ACTIVITY.
Below are some records. Repeat exactly the lines from the one containing "Task: Open the user profile icon" through the final line.

STORED DATA.
========

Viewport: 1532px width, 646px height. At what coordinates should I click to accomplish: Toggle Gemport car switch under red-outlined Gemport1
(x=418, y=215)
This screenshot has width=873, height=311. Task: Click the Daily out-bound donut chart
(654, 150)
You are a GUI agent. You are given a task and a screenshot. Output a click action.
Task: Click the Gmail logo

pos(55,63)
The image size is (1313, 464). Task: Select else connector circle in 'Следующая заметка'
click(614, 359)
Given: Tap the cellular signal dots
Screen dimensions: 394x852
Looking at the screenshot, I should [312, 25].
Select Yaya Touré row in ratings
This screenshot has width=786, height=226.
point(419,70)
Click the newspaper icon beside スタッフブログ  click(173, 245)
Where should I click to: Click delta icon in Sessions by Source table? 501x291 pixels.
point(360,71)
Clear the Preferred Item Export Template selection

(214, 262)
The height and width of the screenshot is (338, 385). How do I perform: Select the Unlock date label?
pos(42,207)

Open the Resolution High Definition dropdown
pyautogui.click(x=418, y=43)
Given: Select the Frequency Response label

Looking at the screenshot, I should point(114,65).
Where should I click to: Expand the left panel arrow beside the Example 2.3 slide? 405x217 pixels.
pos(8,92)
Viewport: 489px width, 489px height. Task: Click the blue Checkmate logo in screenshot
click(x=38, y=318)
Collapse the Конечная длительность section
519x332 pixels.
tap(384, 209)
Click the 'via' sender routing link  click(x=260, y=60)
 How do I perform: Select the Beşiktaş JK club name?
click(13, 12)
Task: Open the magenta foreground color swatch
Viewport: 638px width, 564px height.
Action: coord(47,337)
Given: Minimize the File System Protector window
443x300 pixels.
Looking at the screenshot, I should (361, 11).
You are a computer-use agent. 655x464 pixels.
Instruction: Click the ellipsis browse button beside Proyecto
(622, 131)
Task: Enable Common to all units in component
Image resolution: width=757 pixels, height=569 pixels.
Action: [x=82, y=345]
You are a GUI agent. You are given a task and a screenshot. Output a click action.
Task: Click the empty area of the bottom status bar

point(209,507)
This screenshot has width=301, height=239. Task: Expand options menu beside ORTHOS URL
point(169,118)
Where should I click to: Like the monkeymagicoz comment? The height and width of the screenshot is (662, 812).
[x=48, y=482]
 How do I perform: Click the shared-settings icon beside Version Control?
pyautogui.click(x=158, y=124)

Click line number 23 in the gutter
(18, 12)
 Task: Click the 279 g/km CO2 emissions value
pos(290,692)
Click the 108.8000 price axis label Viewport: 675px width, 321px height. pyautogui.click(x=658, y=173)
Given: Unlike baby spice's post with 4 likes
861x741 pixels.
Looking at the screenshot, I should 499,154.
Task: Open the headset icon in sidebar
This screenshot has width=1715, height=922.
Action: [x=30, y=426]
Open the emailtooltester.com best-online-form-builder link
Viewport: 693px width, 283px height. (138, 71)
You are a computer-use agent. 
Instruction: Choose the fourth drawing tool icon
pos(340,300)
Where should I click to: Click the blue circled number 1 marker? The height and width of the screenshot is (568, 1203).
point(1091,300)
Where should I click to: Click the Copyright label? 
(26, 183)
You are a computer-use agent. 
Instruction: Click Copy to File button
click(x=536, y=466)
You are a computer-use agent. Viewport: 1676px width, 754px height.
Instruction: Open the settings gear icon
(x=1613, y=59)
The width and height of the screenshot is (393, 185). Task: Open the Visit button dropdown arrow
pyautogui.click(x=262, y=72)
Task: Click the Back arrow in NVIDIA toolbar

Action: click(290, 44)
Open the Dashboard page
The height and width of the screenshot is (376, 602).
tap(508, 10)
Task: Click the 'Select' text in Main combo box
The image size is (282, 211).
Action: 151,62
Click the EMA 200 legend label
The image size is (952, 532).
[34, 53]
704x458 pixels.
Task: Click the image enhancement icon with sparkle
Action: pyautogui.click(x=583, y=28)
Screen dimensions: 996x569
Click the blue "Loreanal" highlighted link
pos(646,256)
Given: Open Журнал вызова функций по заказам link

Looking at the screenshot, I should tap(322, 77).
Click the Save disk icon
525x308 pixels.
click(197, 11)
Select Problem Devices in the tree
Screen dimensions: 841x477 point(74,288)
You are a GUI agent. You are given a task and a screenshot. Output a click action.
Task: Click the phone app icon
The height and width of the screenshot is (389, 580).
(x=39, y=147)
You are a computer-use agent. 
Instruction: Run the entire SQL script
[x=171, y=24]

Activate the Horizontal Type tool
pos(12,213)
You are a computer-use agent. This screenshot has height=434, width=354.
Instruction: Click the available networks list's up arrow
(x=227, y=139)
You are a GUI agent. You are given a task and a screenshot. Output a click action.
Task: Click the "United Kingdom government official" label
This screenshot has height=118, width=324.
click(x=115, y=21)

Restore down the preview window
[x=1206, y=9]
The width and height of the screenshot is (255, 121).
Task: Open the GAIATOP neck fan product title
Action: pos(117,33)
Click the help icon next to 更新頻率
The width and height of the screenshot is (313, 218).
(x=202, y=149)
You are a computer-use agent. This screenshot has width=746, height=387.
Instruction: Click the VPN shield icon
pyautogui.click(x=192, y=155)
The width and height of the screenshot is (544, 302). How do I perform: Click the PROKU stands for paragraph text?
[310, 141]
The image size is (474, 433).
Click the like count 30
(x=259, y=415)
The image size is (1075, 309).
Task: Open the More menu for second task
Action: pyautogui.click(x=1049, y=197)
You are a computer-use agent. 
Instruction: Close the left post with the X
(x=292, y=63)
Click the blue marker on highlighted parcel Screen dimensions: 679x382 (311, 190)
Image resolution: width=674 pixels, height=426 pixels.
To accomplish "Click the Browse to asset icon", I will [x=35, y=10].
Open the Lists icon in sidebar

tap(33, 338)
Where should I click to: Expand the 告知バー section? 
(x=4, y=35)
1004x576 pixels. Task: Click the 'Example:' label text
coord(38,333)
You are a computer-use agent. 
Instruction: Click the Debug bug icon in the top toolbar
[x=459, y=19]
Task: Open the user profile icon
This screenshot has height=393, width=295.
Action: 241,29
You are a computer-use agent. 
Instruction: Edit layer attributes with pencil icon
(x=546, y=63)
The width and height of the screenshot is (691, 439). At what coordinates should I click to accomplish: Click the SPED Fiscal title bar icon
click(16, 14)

========

OUTPUT OF THE EXERCISE.
Task: Open the user profile icon
This screenshot has height=393, width=295.
Action: 241,29
You are a computer-use agent. 
Instruction: Edit layer attributes with pencil icon
(x=546, y=63)
The width and height of the screenshot is (691, 439). At what coordinates should I click to accomplish: Click the SPED Fiscal title bar icon
click(16, 14)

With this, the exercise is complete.